[Records drawn from a dataset]
+ + + + + + +

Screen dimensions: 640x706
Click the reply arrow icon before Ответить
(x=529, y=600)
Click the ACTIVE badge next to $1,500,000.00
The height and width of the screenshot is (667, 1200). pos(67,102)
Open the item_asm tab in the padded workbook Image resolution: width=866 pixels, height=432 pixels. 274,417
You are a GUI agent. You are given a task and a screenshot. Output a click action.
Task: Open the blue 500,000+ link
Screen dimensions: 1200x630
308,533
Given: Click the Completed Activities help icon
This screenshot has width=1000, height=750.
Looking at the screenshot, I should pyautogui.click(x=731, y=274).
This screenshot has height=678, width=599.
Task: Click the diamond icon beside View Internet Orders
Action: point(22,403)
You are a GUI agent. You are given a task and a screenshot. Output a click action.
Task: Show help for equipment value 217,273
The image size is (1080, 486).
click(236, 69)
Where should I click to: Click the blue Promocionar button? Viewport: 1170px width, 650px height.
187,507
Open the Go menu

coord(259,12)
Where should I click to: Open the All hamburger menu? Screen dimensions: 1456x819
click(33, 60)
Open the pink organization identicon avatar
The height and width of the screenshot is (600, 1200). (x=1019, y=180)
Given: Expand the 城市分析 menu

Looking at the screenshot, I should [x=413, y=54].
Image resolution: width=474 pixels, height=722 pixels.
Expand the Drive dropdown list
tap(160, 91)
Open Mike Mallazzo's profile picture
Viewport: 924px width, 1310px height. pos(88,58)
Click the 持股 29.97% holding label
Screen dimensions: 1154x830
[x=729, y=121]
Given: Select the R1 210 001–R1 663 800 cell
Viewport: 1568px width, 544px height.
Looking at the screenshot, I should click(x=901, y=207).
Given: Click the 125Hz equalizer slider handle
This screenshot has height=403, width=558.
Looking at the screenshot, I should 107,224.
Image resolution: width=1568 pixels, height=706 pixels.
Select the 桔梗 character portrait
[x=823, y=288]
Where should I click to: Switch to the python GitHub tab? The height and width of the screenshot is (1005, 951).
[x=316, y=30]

+ + + + + + +

§ Exercise
Without dropping a single line, output the records above exactly.

§ Worked solution
Screen dimensions: 640x706
Click the reply arrow icon before Ответить
(x=529, y=600)
Click the ACTIVE badge next to $1,500,000.00
The height and width of the screenshot is (667, 1200). pos(67,102)
Open the item_asm tab in the padded workbook Image resolution: width=866 pixels, height=432 pixels. 274,417
You are a GUI agent. You are given a task and a screenshot. Output a click action.
Task: Open the blue 500,000+ link
Screen dimensions: 1200x630
308,533
Given: Click the Completed Activities help icon
This screenshot has width=1000, height=750.
Looking at the screenshot, I should pyautogui.click(x=731, y=274).
This screenshot has height=678, width=599.
Task: Click the diamond icon beside View Internet Orders
Action: point(22,403)
You are a GUI agent. You are given a task and a screenshot. Output a click action.
Task: Show help for equipment value 217,273
The image size is (1080, 486).
click(236, 69)
Where should I click to: Click the blue Promocionar button? Viewport: 1170px width, 650px height.
187,507
Open the Go menu

coord(259,12)
Where should I click to: Open the All hamburger menu? Screen dimensions: 1456x819
click(33, 60)
Open the pink organization identicon avatar
The height and width of the screenshot is (600, 1200). (x=1019, y=180)
Given: Expand the 城市分析 menu

Looking at the screenshot, I should [x=413, y=54].
Image resolution: width=474 pixels, height=722 pixels.
Expand the Drive dropdown list
tap(160, 91)
Open Mike Mallazzo's profile picture
Viewport: 924px width, 1310px height. pos(88,58)
Click the 持股 29.97% holding label
Screen dimensions: 1154x830
[x=729, y=121]
Given: Select the R1 210 001–R1 663 800 cell
Viewport: 1568px width, 544px height.
Looking at the screenshot, I should click(x=901, y=207).
Given: Click the 125Hz equalizer slider handle
This screenshot has height=403, width=558.
Looking at the screenshot, I should 107,224.
Image resolution: width=1568 pixels, height=706 pixels.
Select the 桔梗 character portrait
[x=823, y=288]
Where should I click to: Switch to the python GitHub tab? The height and width of the screenshot is (1005, 951).
[x=316, y=30]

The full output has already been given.